Lacking an unpolished urge
Investment needs animal instincts. If you want to be the richest man in the world, it would be better to start a business while you are young.
Bill Gates, the founder of Microsoft Corporation, and Warren Buffett, one of the most successful investors in history, both started at the age of 19; Steve Jobs, co-founder and chief executive officer of Apple Inc., did so at 21; and Sam Walton, who founded the American retailer Wal-Mart, started at 27.
In Korea, too, most of the founders of big business groups, such as Samsung, Hyundai and LG, started their enterprises well before they hit middle age.
If we talk in terms of reason and rationality, it is plausible to say that it is better to start a business when you are older, having already accumulated money, connections and experience. However, the overwhelming majority of business leaders who have achieved great success started out before 30, even though they lacked what would generally be accepted as the necessary requirements.
John Maynard Keynes, who helped the British and American governments overcome the Great Depression, divined that unreasonable factors had an effect on the economy.
In his magnum opus “The General Theory of Employment, Interest and Money” published in 1936, he asserted that the decision to take a proactive position was mostly the result of animal instincts - that is, the spontaneous urge to take action instead of standing still.
The decision to establish an enterprise is not made out of reasonable calculation on future interests, but people responding to animal instincts.

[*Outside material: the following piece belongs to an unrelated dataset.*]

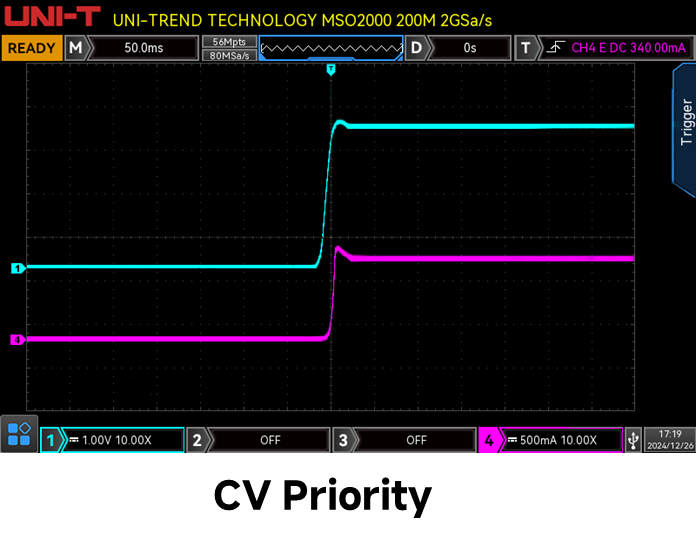Tap the M horizontal timebase icon
696x543 pixels.
pos(75,47)
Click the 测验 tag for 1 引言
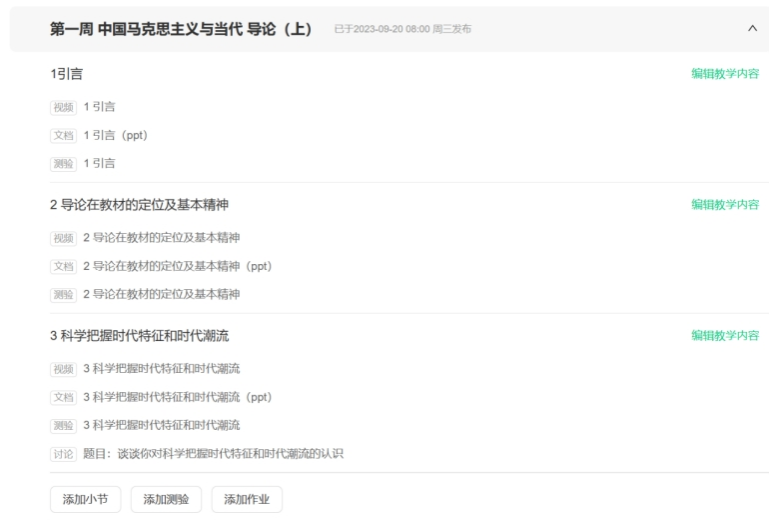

Animal instinct derives from the Latin spiritus animalis, which is a translation of the Greek pneuma psychikon. In Latin, the word “animalis” means “living” or “animate,” and it is the word from which the English word animal is derived. Animal instinct means “basic mental energy and life force.”
There is a similarity in concept between animal instinct and the word gi in Korean, or chi in Chinese, which translates as “vigor.”
Prime Minister Chung Un-chan, who is a follower of John Maynard Keynes, interpreted it as “unpolished urge.”
When he translated it as “animal instinct,” Cho Soon, his mentor, told him to translate it as “unpolished urge,” pointing out that a word like animal was not used in economics, according to Chung.
It is reported that Chung lamented a few days ago that nowadays entrepreneurs lack the unpolished urge of the past.
As the government is urging big businesses to invest in Sejong City even by suggesting drastically reduced land prices, it sounds as if the prime minister is urging the heads of big businesses to make swift decisions.
However, I wonder whether businesses are looking forward to seeing the government provide them with incentives that can stimulate their animal instincts or unpolished urges, whatever it might be called, apart from their participation in the Sejong City project.
The writer is a deputy business news editor of the JoongAng Ilbo.